News
On Generation: Crisis, History and Change Workshop, University of Bayreuth, 7-8 November 2024
07.11.2024
Crisis is frequently cast in generational terms: in the ‘lost generations’ of war or the AIDS pandemic, for example, or the disinherited generations left to live with the failures of their forebears to avert financial collapse or climate change. The trauma of these crises is increasingly understood to be inherited intergenerationally, rendering them chronic, and self-reproducing. We suggest intergenerational thinking is key to situating crisis in time – whether by charting causation, assigning responsibility, conveying urgency, or orienting responses towards the future. Discussion about critical futures and about the enduring significance of the past around which crises are described often deploy and rely on a rhetoric of generational difference, even incommensurability and conflict. And yet, the analytic of generations is frequently overlooked in anthropological discussions of the most significant threats and challenges we face today, and when thinking about past and future crises. In this workshop, we seek to re-center generations in anthropological debates about wars, the climate crisis, financial upheaval, forced migration, and the framework of crisis in general. We will explore how intergenerational logic and frictions – in both interpersonal and political spheres – open up opportunities for the critical recalibration of history, as well as for social transformation.
How do people formulate, deploy, evade or refigure generations in times of crisis? How do generations create (or revive) new sorts of collectives, among kin, or across global political spaces? And how do these practices – and conflicts that emerge around them – shape and change our experiences of history, and our imaginations of the future?

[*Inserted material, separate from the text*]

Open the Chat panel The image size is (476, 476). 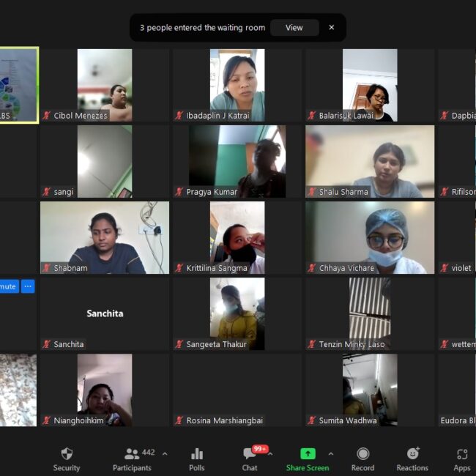pyautogui.click(x=250, y=459)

This workshop will explore how the idea, discourse and practice of ‘generations’ tracks changes in social reasoning about the past, present, and future – creating conflicts that motivate transformation in relationships, values, and broader socio-political worlds. We will investigate how the framework of ‘generation’ allows people to situate themselves and their relations in history; to understand, contest and remake those selves and relations in historical context; and to seek and assert creative possibilities for change in times of crisis.